§ WHAT IS EXPECTED
How many lines in the records below contain the word "Pipeline"? Answer with the number and nothing else.

§ MATERIAL TO PROCESS

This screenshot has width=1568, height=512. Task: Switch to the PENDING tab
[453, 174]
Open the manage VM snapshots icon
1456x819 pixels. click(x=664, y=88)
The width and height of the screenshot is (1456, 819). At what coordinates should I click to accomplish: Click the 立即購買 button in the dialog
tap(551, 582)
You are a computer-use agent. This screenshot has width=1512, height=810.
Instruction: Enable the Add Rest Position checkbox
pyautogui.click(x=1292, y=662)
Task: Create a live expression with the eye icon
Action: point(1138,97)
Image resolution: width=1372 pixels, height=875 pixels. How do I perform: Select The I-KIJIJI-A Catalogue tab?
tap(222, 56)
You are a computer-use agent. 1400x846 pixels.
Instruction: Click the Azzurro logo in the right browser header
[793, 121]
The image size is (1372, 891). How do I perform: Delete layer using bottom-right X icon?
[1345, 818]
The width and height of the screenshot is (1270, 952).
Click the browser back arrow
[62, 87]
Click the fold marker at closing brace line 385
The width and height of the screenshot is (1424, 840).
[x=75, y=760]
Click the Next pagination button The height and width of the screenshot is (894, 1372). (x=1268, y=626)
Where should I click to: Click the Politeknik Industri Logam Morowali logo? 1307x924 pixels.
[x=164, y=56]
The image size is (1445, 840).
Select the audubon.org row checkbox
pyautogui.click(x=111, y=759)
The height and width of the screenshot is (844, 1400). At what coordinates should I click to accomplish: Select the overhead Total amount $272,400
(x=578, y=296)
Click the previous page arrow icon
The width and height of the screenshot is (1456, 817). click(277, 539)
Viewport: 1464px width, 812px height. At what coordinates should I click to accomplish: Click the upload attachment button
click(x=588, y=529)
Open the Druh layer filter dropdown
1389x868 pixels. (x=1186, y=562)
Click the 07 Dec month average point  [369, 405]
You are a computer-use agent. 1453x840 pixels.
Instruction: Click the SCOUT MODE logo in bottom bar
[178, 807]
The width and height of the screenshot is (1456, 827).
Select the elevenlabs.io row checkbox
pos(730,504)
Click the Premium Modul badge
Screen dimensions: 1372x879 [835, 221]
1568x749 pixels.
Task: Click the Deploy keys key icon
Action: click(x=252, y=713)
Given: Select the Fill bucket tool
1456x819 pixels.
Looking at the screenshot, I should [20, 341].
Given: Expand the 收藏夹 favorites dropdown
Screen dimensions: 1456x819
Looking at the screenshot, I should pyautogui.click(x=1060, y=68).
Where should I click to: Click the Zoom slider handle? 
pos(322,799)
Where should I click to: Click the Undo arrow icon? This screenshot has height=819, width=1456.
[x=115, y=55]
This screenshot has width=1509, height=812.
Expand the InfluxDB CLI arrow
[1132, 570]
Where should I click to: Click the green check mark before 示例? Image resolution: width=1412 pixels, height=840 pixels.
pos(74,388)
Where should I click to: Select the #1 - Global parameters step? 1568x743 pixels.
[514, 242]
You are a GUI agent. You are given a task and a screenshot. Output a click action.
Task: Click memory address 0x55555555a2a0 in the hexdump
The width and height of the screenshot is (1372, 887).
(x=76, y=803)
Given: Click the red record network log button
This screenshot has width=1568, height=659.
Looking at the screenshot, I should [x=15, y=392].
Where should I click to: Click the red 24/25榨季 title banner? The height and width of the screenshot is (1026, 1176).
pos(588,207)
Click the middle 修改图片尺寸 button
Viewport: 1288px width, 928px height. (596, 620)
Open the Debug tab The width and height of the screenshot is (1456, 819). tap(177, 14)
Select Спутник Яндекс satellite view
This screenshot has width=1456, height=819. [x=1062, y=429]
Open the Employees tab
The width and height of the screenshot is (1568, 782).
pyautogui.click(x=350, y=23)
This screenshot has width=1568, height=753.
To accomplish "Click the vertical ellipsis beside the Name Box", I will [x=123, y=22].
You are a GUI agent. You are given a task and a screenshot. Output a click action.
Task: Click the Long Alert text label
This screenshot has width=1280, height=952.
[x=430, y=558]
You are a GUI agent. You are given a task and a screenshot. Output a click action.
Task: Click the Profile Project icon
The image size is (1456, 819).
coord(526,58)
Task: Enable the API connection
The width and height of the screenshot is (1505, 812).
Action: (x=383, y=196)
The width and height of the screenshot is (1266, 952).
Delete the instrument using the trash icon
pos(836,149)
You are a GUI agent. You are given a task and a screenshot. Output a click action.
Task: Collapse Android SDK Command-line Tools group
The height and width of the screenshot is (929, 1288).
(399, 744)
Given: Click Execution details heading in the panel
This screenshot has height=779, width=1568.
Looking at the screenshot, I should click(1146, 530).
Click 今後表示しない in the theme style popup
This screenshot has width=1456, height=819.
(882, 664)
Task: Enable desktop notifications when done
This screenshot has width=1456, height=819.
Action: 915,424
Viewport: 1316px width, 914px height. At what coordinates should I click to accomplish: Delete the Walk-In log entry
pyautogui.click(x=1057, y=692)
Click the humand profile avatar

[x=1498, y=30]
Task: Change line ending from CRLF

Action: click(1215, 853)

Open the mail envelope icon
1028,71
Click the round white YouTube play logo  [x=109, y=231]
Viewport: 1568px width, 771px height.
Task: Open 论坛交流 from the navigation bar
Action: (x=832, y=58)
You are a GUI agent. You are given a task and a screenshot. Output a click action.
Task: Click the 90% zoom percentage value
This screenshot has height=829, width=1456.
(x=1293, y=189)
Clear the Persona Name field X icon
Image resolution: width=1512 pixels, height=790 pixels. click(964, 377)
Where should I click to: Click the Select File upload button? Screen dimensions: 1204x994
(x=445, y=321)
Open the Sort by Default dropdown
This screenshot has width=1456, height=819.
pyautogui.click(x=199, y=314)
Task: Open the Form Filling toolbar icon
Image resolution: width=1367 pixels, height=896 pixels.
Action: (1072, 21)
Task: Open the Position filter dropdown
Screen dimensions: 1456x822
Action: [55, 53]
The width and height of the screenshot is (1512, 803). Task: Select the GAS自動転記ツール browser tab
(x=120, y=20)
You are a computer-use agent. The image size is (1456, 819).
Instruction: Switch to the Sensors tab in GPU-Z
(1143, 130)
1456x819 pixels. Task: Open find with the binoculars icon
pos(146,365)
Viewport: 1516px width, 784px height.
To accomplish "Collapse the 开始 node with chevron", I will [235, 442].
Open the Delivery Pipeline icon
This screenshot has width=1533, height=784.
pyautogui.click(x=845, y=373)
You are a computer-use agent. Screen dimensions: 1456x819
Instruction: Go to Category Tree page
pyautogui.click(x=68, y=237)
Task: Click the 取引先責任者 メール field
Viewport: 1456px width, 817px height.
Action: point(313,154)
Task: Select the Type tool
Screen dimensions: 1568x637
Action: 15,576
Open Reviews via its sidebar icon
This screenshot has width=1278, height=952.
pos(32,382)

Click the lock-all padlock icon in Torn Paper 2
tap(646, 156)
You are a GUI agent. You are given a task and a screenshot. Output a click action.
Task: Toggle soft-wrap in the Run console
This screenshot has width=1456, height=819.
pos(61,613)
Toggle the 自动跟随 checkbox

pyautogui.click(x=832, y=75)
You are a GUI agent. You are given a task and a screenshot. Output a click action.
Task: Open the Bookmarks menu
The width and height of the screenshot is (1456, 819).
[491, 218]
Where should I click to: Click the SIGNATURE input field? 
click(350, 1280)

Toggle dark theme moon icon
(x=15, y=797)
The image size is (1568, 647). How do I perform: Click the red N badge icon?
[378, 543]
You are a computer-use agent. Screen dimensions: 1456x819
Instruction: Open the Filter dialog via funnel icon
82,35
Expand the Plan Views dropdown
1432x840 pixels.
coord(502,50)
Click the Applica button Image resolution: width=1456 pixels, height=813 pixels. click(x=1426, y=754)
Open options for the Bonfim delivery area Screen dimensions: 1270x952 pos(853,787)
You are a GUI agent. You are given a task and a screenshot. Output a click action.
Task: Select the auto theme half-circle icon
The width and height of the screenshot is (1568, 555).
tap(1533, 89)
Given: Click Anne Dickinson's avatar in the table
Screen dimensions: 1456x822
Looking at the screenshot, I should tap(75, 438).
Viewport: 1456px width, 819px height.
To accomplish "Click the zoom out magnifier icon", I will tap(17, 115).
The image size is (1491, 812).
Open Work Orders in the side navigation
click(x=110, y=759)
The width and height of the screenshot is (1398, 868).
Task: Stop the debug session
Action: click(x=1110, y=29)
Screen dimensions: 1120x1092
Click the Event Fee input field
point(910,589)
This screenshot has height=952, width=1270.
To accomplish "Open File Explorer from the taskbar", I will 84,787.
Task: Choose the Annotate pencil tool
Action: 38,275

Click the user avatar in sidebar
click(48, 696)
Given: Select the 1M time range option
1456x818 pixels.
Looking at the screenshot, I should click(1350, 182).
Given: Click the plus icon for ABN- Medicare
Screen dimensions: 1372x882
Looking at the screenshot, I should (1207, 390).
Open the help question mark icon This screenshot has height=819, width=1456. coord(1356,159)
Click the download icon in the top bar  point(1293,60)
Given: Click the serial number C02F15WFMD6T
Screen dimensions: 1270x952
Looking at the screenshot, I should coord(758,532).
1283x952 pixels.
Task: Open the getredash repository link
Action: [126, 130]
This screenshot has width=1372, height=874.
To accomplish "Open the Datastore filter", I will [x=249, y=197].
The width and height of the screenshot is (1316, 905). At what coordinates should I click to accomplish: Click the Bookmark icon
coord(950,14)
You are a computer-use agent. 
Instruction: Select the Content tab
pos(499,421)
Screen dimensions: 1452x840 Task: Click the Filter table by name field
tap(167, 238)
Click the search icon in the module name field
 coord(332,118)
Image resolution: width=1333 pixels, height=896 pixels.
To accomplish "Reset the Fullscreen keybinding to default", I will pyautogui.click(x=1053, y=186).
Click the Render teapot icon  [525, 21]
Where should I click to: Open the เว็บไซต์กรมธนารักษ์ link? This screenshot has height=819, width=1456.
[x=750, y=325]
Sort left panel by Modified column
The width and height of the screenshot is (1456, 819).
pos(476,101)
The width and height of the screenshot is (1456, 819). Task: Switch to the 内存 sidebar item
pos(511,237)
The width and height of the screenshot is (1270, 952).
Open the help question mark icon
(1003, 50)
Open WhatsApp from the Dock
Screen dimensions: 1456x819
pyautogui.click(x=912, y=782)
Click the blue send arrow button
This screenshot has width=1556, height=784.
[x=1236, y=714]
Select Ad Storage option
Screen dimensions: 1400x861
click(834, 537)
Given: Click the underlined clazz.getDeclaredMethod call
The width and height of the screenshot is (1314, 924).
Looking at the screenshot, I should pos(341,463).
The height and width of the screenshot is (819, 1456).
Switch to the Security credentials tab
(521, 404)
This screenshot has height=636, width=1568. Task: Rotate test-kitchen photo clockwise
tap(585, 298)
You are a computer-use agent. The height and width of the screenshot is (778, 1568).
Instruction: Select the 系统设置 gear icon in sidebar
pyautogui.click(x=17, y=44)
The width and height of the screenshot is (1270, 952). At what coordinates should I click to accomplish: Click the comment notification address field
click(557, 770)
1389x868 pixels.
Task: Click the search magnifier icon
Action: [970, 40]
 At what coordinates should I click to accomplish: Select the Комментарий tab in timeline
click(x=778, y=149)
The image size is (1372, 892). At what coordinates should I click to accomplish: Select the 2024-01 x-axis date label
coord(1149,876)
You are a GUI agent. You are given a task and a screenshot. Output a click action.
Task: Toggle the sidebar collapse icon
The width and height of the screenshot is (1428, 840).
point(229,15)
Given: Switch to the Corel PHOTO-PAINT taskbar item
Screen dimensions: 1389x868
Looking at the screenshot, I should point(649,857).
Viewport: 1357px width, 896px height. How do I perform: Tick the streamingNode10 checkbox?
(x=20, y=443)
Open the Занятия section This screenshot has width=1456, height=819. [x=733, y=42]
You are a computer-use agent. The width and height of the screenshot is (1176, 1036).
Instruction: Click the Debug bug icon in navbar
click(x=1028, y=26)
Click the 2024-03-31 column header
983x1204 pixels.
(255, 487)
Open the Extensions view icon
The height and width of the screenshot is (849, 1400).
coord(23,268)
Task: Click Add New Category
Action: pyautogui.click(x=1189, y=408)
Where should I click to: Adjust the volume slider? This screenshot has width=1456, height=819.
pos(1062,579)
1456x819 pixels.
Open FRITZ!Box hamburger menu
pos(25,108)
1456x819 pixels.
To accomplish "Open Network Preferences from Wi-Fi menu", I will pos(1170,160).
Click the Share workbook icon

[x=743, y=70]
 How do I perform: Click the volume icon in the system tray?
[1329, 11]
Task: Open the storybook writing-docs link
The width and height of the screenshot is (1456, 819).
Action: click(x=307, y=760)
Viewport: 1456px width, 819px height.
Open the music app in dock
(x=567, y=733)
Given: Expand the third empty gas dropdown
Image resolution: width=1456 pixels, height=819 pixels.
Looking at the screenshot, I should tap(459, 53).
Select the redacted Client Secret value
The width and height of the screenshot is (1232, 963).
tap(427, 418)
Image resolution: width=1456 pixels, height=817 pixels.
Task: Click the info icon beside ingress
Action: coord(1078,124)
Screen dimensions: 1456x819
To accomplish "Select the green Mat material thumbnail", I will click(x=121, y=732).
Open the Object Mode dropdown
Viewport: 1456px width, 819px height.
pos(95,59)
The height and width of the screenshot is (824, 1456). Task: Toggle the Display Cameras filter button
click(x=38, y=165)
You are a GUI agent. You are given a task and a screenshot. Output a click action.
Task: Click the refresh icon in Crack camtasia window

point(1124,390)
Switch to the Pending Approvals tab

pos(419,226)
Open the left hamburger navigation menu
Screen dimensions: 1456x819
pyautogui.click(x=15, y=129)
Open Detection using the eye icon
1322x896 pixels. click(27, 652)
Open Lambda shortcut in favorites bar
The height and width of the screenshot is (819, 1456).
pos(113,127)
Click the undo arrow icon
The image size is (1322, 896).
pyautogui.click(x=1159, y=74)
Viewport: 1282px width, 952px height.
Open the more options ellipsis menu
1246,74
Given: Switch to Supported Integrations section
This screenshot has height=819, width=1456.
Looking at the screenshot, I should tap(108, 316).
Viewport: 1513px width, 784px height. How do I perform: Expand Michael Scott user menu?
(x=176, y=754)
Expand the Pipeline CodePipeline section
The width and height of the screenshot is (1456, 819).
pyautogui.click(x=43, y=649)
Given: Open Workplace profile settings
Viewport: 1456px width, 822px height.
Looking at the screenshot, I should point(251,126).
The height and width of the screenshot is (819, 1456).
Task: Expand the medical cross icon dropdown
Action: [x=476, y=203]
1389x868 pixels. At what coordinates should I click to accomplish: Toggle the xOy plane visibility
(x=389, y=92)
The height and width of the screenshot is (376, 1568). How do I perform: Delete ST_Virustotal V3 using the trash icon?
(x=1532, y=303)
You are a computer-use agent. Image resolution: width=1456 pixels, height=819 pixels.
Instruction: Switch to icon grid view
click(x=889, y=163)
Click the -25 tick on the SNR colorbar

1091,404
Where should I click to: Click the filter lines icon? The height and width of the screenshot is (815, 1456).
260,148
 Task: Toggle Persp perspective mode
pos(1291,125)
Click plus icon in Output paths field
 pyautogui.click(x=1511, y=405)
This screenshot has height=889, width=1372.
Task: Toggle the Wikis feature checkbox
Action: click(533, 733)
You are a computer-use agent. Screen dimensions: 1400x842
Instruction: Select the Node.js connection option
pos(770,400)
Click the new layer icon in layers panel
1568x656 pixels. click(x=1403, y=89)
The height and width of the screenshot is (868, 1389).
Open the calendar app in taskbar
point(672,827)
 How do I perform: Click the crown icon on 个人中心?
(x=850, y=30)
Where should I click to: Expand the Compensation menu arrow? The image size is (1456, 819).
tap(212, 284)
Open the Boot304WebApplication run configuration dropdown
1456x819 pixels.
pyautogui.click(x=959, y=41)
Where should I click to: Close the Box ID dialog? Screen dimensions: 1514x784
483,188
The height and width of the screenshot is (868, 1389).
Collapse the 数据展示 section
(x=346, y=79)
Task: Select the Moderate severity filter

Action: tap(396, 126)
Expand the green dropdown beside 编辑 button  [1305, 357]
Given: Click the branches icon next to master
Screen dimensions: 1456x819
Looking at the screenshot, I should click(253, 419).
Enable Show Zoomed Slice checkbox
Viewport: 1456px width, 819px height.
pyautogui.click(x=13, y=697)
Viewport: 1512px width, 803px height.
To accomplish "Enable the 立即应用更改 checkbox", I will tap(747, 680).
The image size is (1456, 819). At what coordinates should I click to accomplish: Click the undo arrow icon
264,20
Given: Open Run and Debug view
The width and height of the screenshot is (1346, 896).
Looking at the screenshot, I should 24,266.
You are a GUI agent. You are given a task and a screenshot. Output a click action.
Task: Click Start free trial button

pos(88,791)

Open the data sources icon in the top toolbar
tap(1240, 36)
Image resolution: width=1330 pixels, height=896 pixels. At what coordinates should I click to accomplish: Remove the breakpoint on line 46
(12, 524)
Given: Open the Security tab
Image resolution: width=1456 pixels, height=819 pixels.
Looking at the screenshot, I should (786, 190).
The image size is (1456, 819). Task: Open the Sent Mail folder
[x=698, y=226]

§ ANSWER FOR THE TASK
2